SET PROBLEM: Please copy out word for word the part of the material that opens with the line containing "222x218 pixels." and closes with the line containing "[x=509, y=352]".

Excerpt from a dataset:
####

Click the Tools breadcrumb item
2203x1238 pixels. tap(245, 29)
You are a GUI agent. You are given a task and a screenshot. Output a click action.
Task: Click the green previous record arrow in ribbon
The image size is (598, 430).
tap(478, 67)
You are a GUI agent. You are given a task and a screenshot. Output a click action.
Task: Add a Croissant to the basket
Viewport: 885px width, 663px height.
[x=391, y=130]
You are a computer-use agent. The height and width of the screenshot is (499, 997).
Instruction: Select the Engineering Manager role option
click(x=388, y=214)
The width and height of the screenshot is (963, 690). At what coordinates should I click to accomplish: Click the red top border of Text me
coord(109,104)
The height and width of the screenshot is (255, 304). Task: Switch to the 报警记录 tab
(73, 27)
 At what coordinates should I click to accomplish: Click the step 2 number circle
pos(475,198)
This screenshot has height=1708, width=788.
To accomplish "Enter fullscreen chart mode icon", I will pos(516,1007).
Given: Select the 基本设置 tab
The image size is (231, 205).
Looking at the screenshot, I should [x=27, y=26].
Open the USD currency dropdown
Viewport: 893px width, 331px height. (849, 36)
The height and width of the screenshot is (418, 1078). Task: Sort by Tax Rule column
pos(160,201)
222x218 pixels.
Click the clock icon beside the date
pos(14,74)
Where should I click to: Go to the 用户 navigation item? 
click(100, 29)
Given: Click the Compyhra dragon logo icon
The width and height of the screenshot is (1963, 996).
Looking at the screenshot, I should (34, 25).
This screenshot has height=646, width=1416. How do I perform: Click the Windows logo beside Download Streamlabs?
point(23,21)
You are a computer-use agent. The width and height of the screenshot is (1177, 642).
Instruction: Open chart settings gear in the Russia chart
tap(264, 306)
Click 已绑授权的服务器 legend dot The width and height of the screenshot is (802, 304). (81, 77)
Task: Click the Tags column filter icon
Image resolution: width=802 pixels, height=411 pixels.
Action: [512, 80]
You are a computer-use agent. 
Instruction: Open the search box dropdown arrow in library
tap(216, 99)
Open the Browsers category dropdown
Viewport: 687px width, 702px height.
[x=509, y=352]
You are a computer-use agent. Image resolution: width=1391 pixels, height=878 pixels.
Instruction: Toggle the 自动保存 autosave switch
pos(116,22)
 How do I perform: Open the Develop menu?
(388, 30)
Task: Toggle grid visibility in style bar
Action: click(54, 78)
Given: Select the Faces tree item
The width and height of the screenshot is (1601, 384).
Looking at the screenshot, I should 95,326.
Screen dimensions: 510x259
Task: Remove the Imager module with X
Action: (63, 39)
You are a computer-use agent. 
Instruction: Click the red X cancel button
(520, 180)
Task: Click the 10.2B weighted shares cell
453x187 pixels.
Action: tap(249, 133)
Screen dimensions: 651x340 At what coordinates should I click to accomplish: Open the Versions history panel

####

EXERCISE OUTPUT:
222x218 pixels.
Click the clock icon beside the date
pos(14,74)
Where should I click to: Go to the 用户 navigation item? 
click(100, 29)
Given: Click the Compyhra dragon logo icon
The width and height of the screenshot is (1963, 996).
Looking at the screenshot, I should (34, 25).
This screenshot has height=646, width=1416. How do I perform: Click the Windows logo beside Download Streamlabs?
point(23,21)
You are a computer-use agent. The width and height of the screenshot is (1177, 642).
Instruction: Open chart settings gear in the Russia chart
tap(264, 306)
Click 已绑授权的服务器 legend dot The width and height of the screenshot is (802, 304). (81, 77)
Task: Click the Tags column filter icon
Image resolution: width=802 pixels, height=411 pixels.
Action: [512, 80]
You are a computer-use agent. 
Instruction: Open the search box dropdown arrow in library
tap(216, 99)
Open the Browsers category dropdown
Viewport: 687px width, 702px height.
[x=509, y=352]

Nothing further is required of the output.